**PASSAGE**
25. When recalled, PW1 submitted the previously missing second page of the power of attorney. He also stated that the brothers had since amicably resolved their property disputes and expressed no desire to pursue the matter further, though he did not retract the forgery allegation.
26. The second prosecution witness was Timon Kipkemboi Sirma (PW2) who testified and told the trial court that he was employed as a Credit Manager at Guardian Bank. His testimony focused on the status and custody of the title deed for parcel number Kisumu/Dago/234, one of the four properties central to the charges against the Appellant.
27. PW2 told the trial court that the said title deed was being held by the bank as collateral for a loan facility extended by First National Finance Bank to Octagon International Limited, a company associated with the Appellant and his family. He explained that Guardian Bank took over the operations of First National Finance Bank, effectively taking up the place as chargee of the said property. He confirmed that the title had never been discharged and remained in the bank’s custody as security for the outstanding facility. The witness stated that the title was in the names of John Robert McTough, James Michael McTough and William Roman McTough and that there was a resolution to use the title to borrow.
28. The third prosecution witness, George Gachuhi (PW3), who testified and told the trial court that he previously served as the Land Registrar in Kisumu. His evidence was primarily in relation to the registration history and procedural integrity of land transactions involving parcels East Kisumu/Dago/789, 931, 932 and 234.
29. PW3 told the court that he was approached by officers from the Directorate of Criminal Investigations (DCI) in relation to suspected irregularities in the transfer of the aforementioned parcels. In response, he retrieved the relevant green cards and registry files and examined the entries pertaining to ownership changes.
30. Upon review, PW3 noted that the parcels had been registered in the name of the Appellant. However, he observed that there were no Land Control Board Consents accompanying some of the transfers, and the documents used to effect the registrations appeared to deviate from standard registry protocols.
31. PW3 further testified that although the land registry processed the applications, he could not confirm the identity of the person who physically presented the documents for registration. He stated that the registry staff relied on the paperwork presented at the time and that the entries were made based on what appeared to be complete instruments.
32. On cross-examination, PW3 acknowledged that he did not personally handle the original entries and transactions at the time of registration He was therefore unable to verify the authenticity of the signatures on the transfer forms. He also confirmed that no direct complaint had been lodged with the lands office and that the alleged irregularities only came to light following the DCI’s inquiry.
33. Jacton Oduor (PW4), introduced himself as a forensic document examiner attached to the Ethics and Anti-Corruption Commission (EACC). He testified that he was requested by the Directorate of Criminal Investigations to conduct handwriting and signature analysis on several documents suspected to have been forged.
34. PW4 informed the court that he received multiple questioned documents from the investigating officer, including E1 - E3 – Transfer forms for undivided shares; F – Power of Attorney; and G1 - G3 – Application for Land Control Board Consent concerning parcels East Kisumu/Dago/789, 931,932 and 234. He also received specimen signatures attributed to John Robert Mctough (PW1) and James Michael Mctough (PW5) for comparative purposes.
35. According to his testimony, PW4 examined and compared the questioned signatures with the known specimens and found significant discrepancies in pen pressure, slant, and formation of strokes. Based on these differences, he concluded that the signatures on the questioned documents did not match those of PW1 and PW5, and were therefore not authored by the two.

**DATA SECTION**
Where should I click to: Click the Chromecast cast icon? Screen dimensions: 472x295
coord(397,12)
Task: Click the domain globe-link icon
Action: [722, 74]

**WHAT YOU ARE ASKED TO DO**
In the court judgment excerpt above, which body is PW4 a forensic document examiner for?

**THE REPLY**
The Ethics and Anti-Corruption Commission (EACC).